In this instance, the entities which evaluate insurance-linked securities (and most of the reinsurance companies that trade them) all have proprietary systems for assessing various risks and exposure in the broader insurance market. Some like RMS and AIR have been modeling not only flood, earthquake, and tornado risk for years, but also perils like terrorist attacks and pandemics. Others like Jupiter and 427 focus on potential weather incidents, like wildfire, flood, sea rise, and drought.

One problem is that the inputs are not agreed. There is not consensus, at least in the United States, about existing flood risk even independent of sea-level rise, never mind about potential future rise. A second concern is that there also is not consensus about how to model what might happen. The third concern, and in my view most unnerving, is that these firms’ projections are proprietary. Modelers and the financiers that they service know more about the prospects for my property than I do. I find this information asymmetry to be worrying. Who is going to come out on the short end of the stick here?

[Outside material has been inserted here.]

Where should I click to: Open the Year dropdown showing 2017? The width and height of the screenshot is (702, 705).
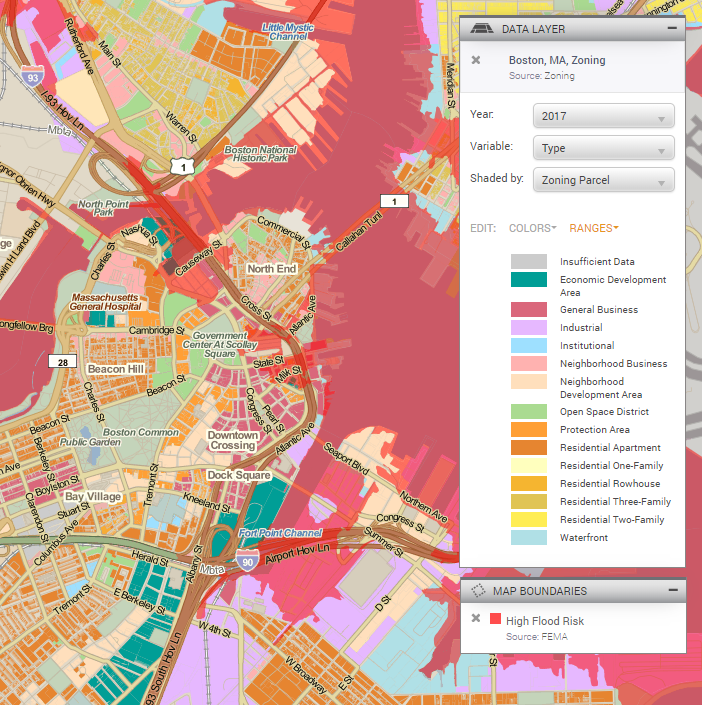pos(604,116)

The well-known credit rating agencies, like Moody’s, S&P, and Fitch, are behind the curve right now because they tend to focus on financial ratios, like debt service coverage and loan to value. For decades the natural disaster exposures of homes, municipal buildings, and power plants was static, and history of past loss was a very good guide to future loss. That guide is no longer reliable. That adjusted thought process will need to propagate through the industry as well, and that could change a lot of AAA bonds to BB+ and once more percolate down into collateral and swaps, as it did a decade ago — again touching many people who don’t live anywhere near the problem geographies and don’t even invest beyond their 401(k).